O desconecimento do consumidor do que é o produo orgânico e das suas qualidades é outro motivo limitante da venda.

Acredito que a combinação dos três fatores – preço alto, desconhecimento do consumidor e características do produtor – é o que limita a produção e as vendas.

Mas vejamos o outro lado da moeda.

Produto bom e de boa qualidade costuma ser mais caro. A população deveria ser amplamente informada de que o produtor orgânico cuida do solo, da água, da saúde dos consumidores e dos trabalhadores, da biodiversidade, do ambiente em geral, do planeta, enfim, e isso gera custos que o produto convencional não tem. Além disso, o orgânico tem custos de certificação. Mais tarde, a sociedade pagará a diferença, na forma de despoluição, tratamento de doenças, desassoreamento de rios e lagos, recuperação de solos erodidos, recomposição da fauna e da flora. Se acrescentarmos as contas sociais e ambientais, o produto orgânico talvez tenha o mesmo preço do convencional. Mas não há trabalhos, no Brasil e no exterior, que façam essas contas.

A produtividade depende de tecnologia, e esta depende da pesquisa. A produtividade dos orgânicos pode e deve aumentar, fazendo os preços diminuírem, se houver pesquisa e avanços na tecnologia, mas há pouca pesquisa sobre orgânicos nos órgãos públicos e nas universidades. A pesquisa é dirigida majoritariamente aos produtos convencionais.

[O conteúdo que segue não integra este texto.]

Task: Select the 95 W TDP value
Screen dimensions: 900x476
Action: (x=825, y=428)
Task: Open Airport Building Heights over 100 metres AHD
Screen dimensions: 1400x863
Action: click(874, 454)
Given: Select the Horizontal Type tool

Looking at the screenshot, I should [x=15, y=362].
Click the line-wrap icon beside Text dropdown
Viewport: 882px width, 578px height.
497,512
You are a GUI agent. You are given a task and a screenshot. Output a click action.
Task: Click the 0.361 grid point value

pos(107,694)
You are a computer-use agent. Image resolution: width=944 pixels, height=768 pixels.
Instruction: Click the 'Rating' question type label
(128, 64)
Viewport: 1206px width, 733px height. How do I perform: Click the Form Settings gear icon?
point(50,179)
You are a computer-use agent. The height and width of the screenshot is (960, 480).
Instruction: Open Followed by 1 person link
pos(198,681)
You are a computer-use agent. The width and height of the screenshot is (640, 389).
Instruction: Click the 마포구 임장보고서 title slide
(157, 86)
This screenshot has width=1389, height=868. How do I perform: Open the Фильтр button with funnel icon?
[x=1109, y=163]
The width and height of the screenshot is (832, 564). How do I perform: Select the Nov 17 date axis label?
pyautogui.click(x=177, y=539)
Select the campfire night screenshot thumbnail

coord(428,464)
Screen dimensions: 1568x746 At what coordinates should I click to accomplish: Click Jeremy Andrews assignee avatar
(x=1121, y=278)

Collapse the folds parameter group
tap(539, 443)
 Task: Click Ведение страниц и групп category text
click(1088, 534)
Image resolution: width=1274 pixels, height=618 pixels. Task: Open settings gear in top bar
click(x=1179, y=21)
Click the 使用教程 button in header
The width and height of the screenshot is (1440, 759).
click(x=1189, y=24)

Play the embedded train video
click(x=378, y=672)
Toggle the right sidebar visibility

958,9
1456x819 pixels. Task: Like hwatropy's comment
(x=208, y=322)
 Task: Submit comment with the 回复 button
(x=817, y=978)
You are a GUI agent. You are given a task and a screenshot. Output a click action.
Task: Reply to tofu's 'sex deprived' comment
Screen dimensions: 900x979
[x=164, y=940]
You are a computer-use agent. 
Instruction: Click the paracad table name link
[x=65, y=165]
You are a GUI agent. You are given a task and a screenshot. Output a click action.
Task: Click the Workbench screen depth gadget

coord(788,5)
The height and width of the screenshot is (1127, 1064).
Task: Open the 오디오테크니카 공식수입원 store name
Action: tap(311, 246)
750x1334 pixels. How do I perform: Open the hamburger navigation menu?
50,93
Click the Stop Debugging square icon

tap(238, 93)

Mas, em certos casos, a produtividade dos orgânicos deve continuar menor. A vaca criada convencionalmente tem alta produção de leite, pode chegar a 60 quilos em um dia, mas recebe uma parafernália de produtos químicos e de técnicas artificiais de criação. Muitas são confinadas pelo resto da vida e não veem o sol. Outro exemplo é o frango. O convencional recebe antibióticos para “limpar” os seus intestinos, e assim absorver rápida e totalmente toda a ração e ficar pronto em 40 dias. O frango orgânico leva meses para ficar pronto, mas toma sol e não toma antibióticos. Os orgânicos não torturam os animais, não fazem criações em gaiolas, querem animais naturalmente saudáveis.

Vegetais orgânicos, muitas vezes, também têm produtividade menor que a dos convencionais. Entretanto, sucessivas análises da Anvisa mostram contaminações acima do permitido ou com produtos proibidos, em alface, banana, pimentão e cenoura convencionais, e nem precisamos falar do morango.

Menor produtividade aumenta o custo unitário do produto. Mas não queremos produtividade a qualquer custo. Queremos saúde para as pessoas, plantas, animais e para o planeta.

Queremos também consumidores ativos e participantes. Precisamos de uma associação de consumidores orgânicos, que não existe no Brasil, que ajude a fiscalizar e a deslanchar o mercado.

Por fim, não podemos nos conformar e nos acostumar com grandes diferenças de preço, que muitas vezes encobrem ineficiências na produção e na comercialização dos orgânicos.

J. P. Santiago
Engenheiro Agrônomo, consultor técnico e financeiro em Agricultura Orgânica.